Not sure why that seems so bizarre; that's consistent with US posture since WWII, particularly strategic posture. Defense through force projection and construction of retaliatory capability. "The best defense is a good offense" is almost an underlying assumption of US doctrine. You don't defend yourself by building walls, you defend yourself by removing your adversaries' capabilities or willingness to use those capabilities.
It doesn't seem as though this has been especially effective with regards to information security, however. There are just too many adversaries, it's too hard to project force against them, and there's not much of an effective deterrent effect by sitting on a 'stockpile' of vulnerabilities yourself.
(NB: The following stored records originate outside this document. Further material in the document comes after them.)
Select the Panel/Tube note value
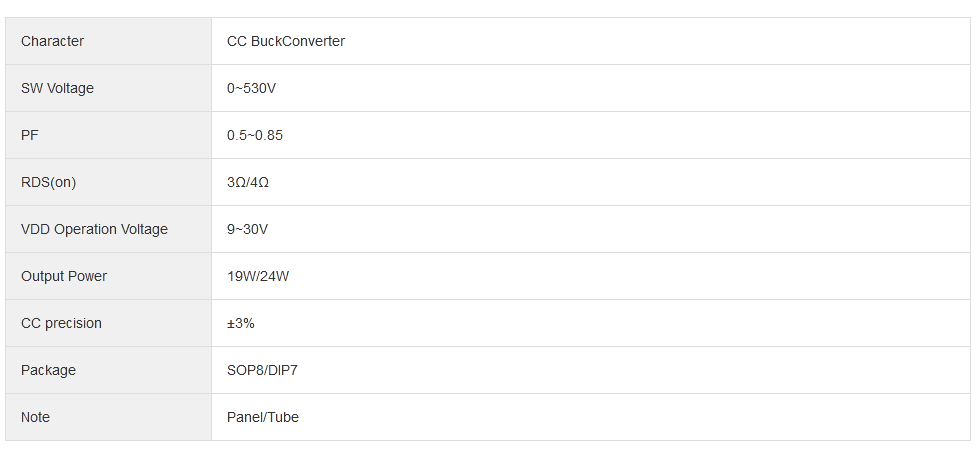980x449 pixels. point(263,417)
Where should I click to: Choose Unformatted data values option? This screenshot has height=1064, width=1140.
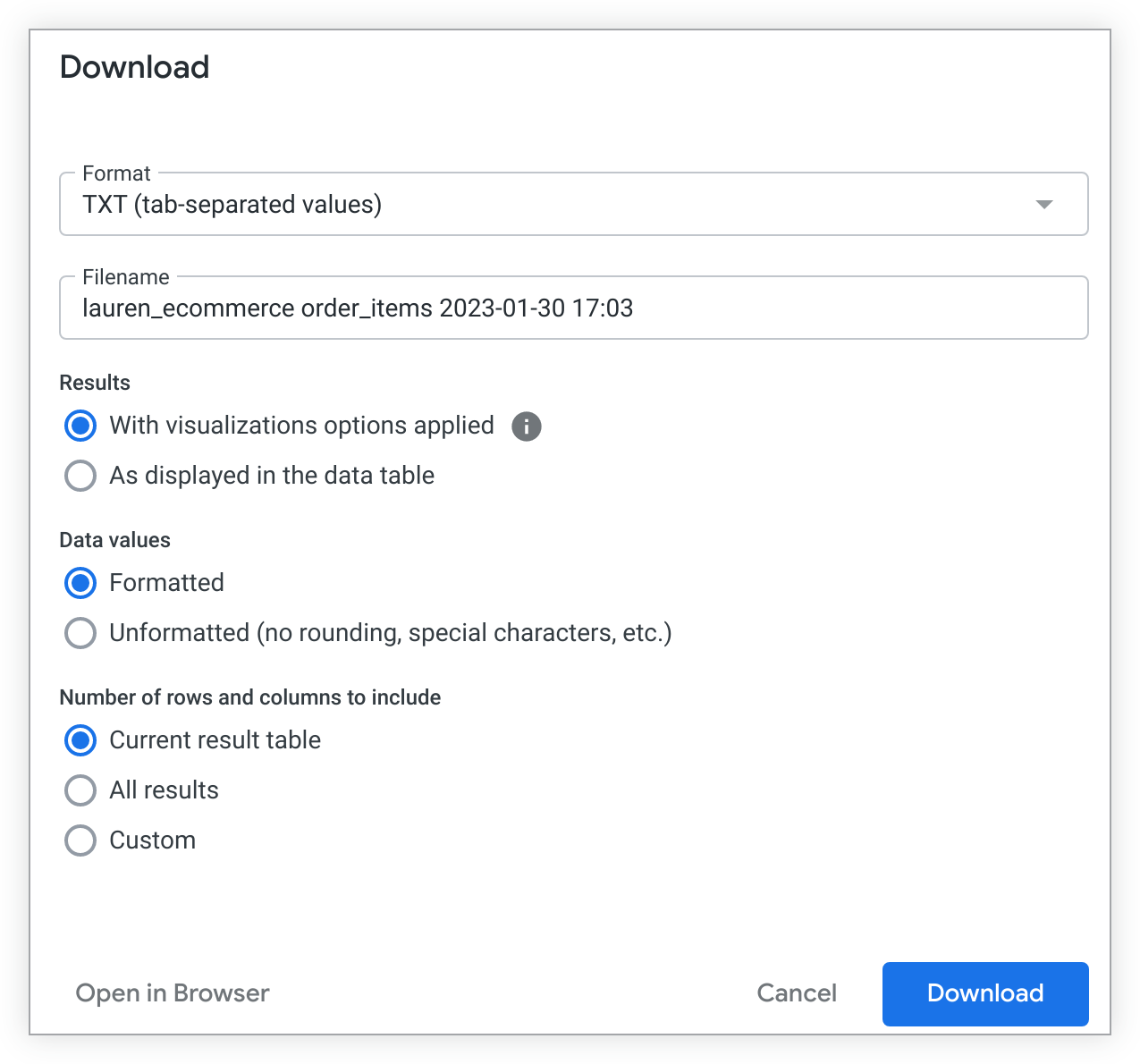pos(80,633)
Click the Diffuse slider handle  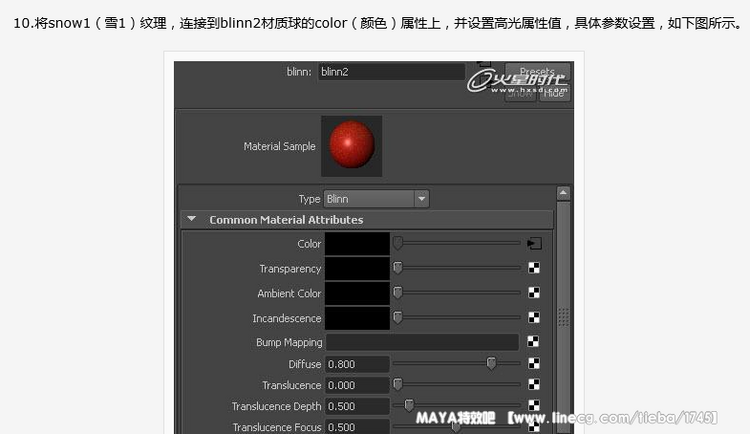tap(491, 364)
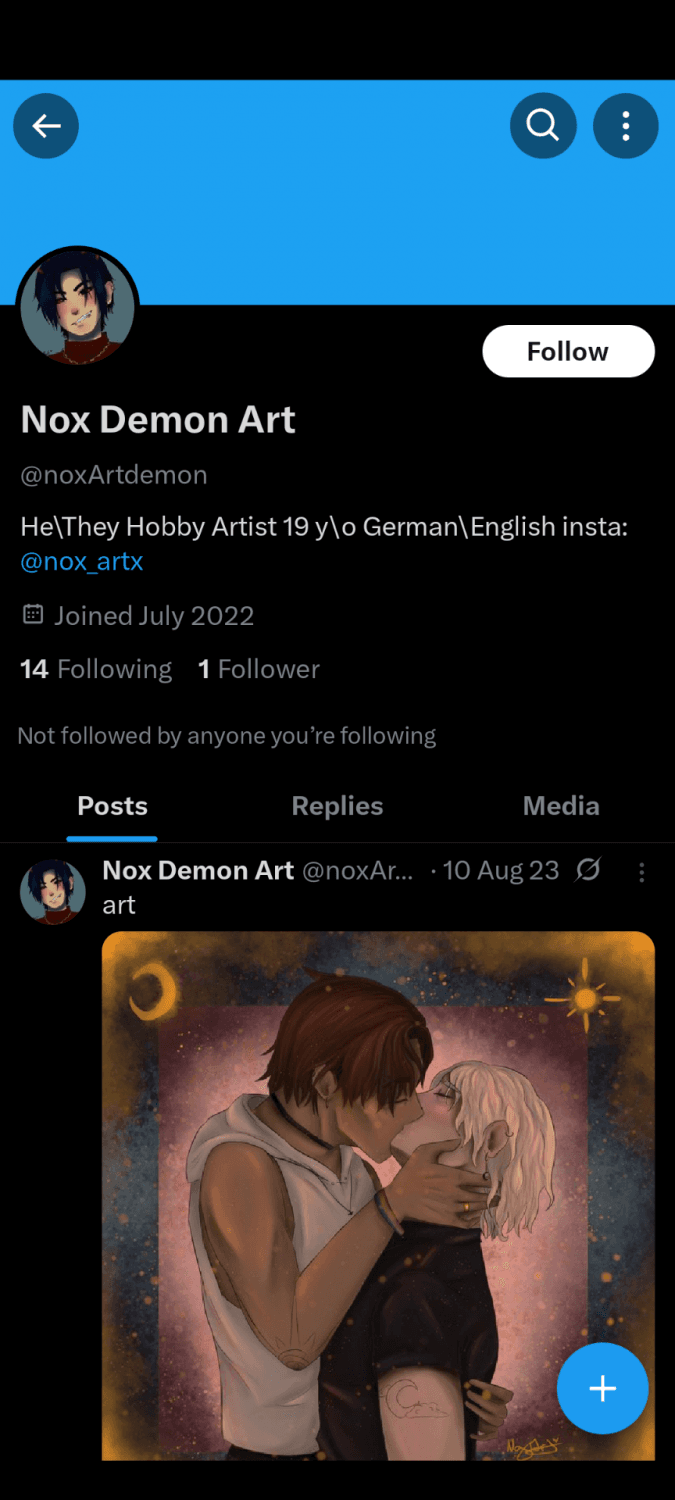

But IMO the disconnect is almost a fundamental one, because it's an area where what has worked fairly well for the US for 60+ years is suddenly falling flat.
If only the media was quick to blame them for cyberattacks that happen under their watch, too. Then they might finally start to care. But because corporate media has such a tight relationship with all the Washington insiders, that never really happens.
One good example from recent times of how well this type of "incentive" works is Google and Stagefright. The media went nuts over Stagefright affecting virtually all Android devices - and for good reason, too.
Since then Google seems to be taking Android security way more seriously, and there have been a lot of serious security improvements in Android (7.0) over the past year.
But these sort of actions seem to happen in slow motion, if at all, when there isn't a hacking/malware catastrophe for which the companies can get blamed in the press.
The NSA pushed hard for new surveillance laws such as CISA with the promise that it's what they need to keep us safe against cyberattacks. So why isn't every single media entity blaming the NSA over every major new data breach that happened since then?
Might be a false statement, but it's effectively true. Defense is part of their charter, but American government and corporations are clearly very vulnerable and are compromised routinely.
At this point I'd argue Google's security bounties have done more to secure the industry.
The problem with NIST (and I believe they admitted this is a problem) is that NIST is required by law to use the relevant experts from government agencies[0], which normally is fine, and exactly what you want. However, the agency when it comes to security is NSA, and their in the business of undermining it. Thus the whole ECC backdoor debacle.[1]
NIST seems like a good agency trying to do the right things. It's just that they're forced to work with bad actors.
Well, what do you expect them to do for you? Nationalize and manage your IT infrastructure? They and the DoD publish security guidelines for servers, desktops, etc that any business or government agency can follow. Also do you use SELinux? That's NSA as well.
If you want regulation, that's Congress and POTUS, not the NSA.